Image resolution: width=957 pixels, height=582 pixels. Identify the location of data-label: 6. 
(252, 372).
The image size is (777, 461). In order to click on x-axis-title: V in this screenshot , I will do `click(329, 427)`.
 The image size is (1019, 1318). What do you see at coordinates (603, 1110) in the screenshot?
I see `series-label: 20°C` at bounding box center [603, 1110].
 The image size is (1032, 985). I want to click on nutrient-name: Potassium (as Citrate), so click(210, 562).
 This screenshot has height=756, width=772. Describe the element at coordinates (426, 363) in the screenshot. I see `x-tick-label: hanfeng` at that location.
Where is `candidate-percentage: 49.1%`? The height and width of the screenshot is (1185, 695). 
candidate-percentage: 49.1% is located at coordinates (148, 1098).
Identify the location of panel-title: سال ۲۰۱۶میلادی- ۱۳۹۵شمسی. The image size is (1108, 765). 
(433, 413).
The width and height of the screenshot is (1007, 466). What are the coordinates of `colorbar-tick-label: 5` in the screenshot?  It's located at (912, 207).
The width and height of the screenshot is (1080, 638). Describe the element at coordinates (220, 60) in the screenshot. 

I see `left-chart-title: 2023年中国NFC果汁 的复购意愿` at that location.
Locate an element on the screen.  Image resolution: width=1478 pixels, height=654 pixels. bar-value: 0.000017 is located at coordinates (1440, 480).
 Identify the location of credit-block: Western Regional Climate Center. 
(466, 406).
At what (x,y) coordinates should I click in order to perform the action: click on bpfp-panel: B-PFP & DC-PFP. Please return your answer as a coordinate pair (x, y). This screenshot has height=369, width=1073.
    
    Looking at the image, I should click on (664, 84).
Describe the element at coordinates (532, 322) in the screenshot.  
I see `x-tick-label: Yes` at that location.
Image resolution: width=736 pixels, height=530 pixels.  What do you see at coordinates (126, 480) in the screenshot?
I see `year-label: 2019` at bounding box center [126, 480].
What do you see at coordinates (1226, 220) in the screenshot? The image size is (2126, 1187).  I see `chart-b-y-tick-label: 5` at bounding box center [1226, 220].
____
- [What the task requires]: Please reproduce the material verbatim, starting at the line containing "The width and height of the screenshot is (1080, 638)." and ending at the line containing "(466, 406).", including both of those lines.

- [Worked solution]:
The width and height of the screenshot is (1080, 638). Describe the element at coordinates (220, 60) in the screenshot. 

I see `left-chart-title: 2023年中国NFC果汁 的复购意愿` at that location.
Locate an element on the screen.  Image resolution: width=1478 pixels, height=654 pixels. bar-value: 0.000017 is located at coordinates (1440, 480).
 Identify the location of credit-block: Western Regional Climate Center. 
(466, 406).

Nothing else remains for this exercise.